Depression and other mental illnesses are extremely common among the young adult population, many being college students. According to Healthline, 44 percent of college students report having symptoms of depression.
Mental health is equally as important as physical health and should be taken just as seriously. Depression is an illness that affects many people, and is now said to lead to heart disease. In a study published in the journal Atherosclerosis, researchers found that depression is just as much of a threat to your heart as high cholesterol and obesity are.
According to the study, depression accounted for 15 percent of cardiovascular deaths, which is at the same level as high cholesterol. Depression was shown to pose a higher risk for heart disease than obesity and diabetes, which came in at 10 percent.
Many people are unaware about the serious effects that mental health illnesses can present. Frequently, depression and other mental health problems are taken with less severity than physical illnesses.
Other health issues can come along with depression as well. Those who are depressed have a higher chance of making poor health decisions, such as a bad diet and lack of exercise, according to the American Heart Association. Poor health decisions frequently lead to obesity, high cholesterol, diabetes, etc. All of these factors together can contribute to a unhealthy heart.
It has also been shown to be reversed. Not only does depression lead to heart disease, but diagnosis of heart problems can also lead to depression. According to Johns Hopkins Medicine, people with no history of depression can become depressed after a heart attack or after developing heart disease. Dr. Roy Ziegelstein, executive vice chairman of the Department of Medicine, stated, “What we can say with certainty is that depression and heart disease often occur together.”
For a more physiological side, according to the American Heart Association, depression can cause higher levels of cortisol, which is a hormone related to stress. Higher levels of cortisol have been shown to negatively impact the cardiovascular system.

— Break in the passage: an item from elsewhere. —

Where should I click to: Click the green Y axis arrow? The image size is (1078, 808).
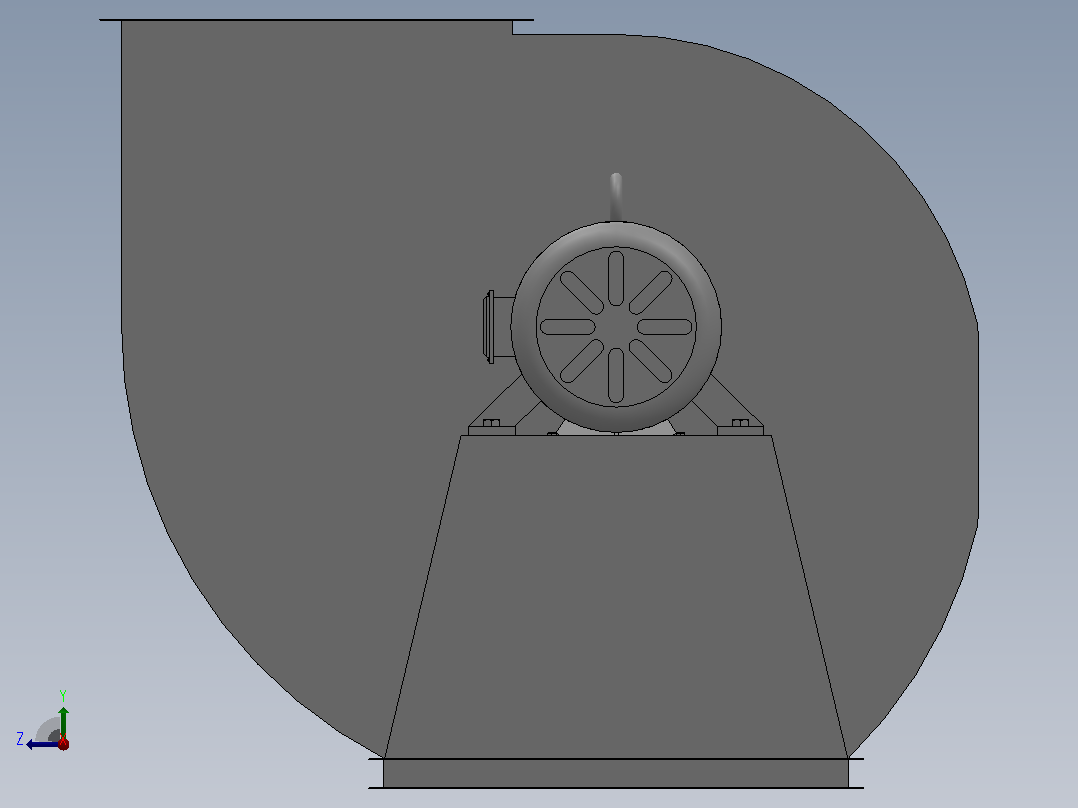click(x=63, y=721)
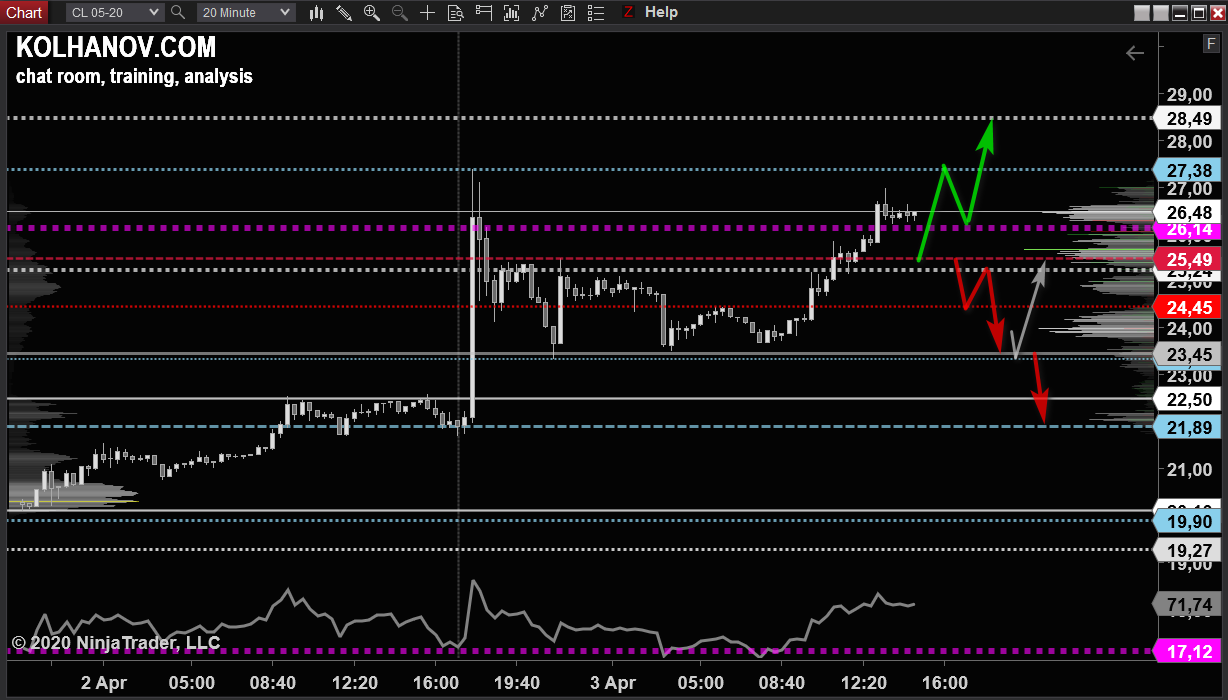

It has been shown that mental health and physical health go hand-in-hand, so both should be cared for with equal importance.
Depression can be especially hard on college students. With a full schedule of classes, assignments and exams, and possibly a job, students that suffer from mental illnesses may struggle with the pressure to complete everything.
Teachers need to be cautious and understanding when it comes to students admitting they have depression or another mental health illness. Sometimes students need to focus on themselves, and their health and sanity, and could use some extra time on an assignment. In cases like these, students’ mental health needs to come first.
Having understanding and empathetic professors can make many students with mental health illnesses feel relieved and less stressed out.
With professors having a sense of sincerity when it comes to college students’ mental health, students can succeed at a greater rate and take care of themselves at the same time.
Allowing students to be aware of their mental health and relieved of stress, the subsequent problems that come along with mental health illnesses can be prevented.